(Saved entries)
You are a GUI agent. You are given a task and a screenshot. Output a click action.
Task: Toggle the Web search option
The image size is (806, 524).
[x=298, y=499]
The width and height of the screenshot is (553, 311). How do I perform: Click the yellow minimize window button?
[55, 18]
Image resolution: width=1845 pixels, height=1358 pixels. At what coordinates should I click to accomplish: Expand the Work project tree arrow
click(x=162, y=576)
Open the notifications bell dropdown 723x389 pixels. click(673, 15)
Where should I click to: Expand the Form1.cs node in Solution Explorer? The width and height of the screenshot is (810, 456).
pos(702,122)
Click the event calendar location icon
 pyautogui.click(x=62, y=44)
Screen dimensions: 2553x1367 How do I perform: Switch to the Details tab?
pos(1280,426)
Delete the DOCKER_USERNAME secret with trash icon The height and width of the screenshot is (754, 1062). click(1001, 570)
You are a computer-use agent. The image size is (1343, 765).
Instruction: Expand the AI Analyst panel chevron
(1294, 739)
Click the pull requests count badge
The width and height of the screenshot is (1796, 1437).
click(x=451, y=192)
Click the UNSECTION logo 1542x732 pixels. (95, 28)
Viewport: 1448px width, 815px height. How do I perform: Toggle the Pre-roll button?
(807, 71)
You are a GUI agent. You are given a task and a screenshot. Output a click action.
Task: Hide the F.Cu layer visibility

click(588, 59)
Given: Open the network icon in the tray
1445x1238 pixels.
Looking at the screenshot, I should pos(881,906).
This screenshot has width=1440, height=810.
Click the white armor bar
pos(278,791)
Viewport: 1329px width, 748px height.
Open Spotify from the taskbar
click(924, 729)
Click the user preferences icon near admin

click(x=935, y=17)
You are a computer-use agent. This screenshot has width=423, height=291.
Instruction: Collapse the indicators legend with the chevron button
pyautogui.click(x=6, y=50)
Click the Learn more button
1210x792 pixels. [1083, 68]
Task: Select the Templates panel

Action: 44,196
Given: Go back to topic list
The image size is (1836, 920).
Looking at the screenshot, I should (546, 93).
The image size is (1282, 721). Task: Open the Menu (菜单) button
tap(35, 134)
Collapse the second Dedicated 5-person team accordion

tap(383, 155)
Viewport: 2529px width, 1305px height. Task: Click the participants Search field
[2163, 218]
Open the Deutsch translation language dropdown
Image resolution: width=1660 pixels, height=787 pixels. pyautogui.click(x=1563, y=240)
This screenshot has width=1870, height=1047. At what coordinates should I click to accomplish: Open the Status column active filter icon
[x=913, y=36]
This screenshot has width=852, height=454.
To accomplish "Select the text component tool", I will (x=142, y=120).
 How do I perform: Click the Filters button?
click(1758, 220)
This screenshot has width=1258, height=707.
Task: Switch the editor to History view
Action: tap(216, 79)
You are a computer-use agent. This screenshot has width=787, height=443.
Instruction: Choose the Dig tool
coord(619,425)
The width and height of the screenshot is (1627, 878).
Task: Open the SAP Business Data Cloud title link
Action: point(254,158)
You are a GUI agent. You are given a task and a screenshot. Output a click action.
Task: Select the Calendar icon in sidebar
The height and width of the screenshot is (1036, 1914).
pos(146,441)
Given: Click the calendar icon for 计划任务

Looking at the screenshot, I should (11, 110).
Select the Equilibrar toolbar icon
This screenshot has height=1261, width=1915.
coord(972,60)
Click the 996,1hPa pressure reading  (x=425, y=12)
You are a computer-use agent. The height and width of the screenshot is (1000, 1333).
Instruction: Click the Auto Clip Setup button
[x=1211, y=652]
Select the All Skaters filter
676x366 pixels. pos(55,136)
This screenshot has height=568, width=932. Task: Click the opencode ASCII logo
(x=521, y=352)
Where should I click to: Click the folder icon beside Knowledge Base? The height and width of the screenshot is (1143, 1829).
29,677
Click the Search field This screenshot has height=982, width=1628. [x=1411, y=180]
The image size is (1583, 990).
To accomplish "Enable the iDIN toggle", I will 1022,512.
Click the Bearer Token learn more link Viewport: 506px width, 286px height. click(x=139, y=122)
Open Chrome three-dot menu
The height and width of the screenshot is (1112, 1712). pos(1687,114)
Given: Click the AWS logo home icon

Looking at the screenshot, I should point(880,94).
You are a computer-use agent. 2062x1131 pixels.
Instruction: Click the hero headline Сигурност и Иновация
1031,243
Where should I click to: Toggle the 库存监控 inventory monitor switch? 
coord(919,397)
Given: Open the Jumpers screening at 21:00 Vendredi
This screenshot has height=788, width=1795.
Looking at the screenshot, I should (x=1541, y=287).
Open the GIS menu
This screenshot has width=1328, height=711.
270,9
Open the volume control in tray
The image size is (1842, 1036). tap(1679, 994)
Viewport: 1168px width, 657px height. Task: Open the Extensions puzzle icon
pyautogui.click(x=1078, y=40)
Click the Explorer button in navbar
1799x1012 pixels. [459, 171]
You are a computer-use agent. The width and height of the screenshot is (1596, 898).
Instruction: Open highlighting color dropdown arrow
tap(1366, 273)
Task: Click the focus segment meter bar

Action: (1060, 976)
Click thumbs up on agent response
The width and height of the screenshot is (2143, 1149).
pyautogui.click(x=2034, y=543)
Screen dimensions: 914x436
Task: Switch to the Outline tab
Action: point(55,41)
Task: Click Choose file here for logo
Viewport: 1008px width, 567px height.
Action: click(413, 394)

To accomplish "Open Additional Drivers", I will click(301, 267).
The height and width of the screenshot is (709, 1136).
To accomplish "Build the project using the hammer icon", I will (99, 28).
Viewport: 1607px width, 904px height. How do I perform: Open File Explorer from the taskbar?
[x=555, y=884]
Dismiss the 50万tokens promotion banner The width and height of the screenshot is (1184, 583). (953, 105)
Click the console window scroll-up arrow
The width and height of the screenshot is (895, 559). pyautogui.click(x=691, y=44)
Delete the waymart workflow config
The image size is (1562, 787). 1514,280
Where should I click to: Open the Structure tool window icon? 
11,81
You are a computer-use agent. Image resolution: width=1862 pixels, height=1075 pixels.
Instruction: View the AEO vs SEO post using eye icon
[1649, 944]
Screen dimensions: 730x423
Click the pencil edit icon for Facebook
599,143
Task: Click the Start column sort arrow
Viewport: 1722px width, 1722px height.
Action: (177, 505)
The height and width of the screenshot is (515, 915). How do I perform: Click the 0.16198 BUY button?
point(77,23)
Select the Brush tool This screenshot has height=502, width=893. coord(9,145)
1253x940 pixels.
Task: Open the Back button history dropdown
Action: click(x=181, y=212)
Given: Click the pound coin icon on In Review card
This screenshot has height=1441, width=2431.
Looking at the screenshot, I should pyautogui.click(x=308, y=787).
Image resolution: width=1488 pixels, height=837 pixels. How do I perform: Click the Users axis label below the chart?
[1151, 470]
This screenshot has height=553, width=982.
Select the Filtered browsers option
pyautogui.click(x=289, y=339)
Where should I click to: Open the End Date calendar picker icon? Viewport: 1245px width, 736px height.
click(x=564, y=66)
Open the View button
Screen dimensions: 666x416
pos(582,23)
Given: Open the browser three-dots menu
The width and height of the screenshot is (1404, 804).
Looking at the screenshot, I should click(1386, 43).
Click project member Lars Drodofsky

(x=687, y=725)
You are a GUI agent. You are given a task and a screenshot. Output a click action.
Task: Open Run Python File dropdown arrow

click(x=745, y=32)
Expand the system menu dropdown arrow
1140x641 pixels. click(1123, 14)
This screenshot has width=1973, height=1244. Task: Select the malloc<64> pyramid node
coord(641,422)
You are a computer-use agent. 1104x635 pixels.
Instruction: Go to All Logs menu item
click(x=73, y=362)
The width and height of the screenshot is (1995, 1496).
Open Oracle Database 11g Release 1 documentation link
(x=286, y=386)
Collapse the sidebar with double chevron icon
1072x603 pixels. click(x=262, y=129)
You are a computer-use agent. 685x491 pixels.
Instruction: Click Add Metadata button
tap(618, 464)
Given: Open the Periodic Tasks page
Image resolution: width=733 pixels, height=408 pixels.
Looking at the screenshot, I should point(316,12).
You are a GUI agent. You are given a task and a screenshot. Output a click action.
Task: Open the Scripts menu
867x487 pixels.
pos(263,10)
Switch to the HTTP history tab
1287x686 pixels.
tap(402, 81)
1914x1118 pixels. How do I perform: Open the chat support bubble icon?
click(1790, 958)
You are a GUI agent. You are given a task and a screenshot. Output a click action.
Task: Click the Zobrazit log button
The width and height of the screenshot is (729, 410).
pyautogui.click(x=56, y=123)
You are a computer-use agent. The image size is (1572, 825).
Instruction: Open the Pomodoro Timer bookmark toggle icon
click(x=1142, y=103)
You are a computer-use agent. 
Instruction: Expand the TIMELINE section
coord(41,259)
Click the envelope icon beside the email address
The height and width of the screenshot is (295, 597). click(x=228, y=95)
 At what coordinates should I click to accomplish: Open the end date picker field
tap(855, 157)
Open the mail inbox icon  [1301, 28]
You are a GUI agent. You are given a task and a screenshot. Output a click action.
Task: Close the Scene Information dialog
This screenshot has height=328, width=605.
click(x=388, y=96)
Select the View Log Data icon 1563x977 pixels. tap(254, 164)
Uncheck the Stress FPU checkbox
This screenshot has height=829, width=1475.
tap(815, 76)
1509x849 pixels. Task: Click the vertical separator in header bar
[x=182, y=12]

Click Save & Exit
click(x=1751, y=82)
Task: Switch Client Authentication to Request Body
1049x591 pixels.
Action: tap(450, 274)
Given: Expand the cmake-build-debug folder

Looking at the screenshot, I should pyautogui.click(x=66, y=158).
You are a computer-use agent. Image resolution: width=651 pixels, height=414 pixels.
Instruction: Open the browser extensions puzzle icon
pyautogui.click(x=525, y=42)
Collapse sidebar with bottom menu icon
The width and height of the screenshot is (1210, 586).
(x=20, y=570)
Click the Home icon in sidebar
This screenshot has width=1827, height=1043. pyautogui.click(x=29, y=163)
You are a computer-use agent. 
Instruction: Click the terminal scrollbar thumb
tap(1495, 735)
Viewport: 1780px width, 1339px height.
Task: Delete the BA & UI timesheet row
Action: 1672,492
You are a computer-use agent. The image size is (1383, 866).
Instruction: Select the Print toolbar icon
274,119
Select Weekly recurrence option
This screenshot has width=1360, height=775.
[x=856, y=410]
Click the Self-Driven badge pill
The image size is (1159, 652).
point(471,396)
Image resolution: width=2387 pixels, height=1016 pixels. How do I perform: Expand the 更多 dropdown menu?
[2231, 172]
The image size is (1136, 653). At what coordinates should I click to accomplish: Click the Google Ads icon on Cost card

PROBLEM: Find the word "card" in the entries above, then copy each line that holds it.

OUTPUT OF THE TASK:
Given: Click the pound coin icon on In Review card
The image size is (1136, 653). At what coordinates should I click to accomplish: Click the Google Ads icon on Cost card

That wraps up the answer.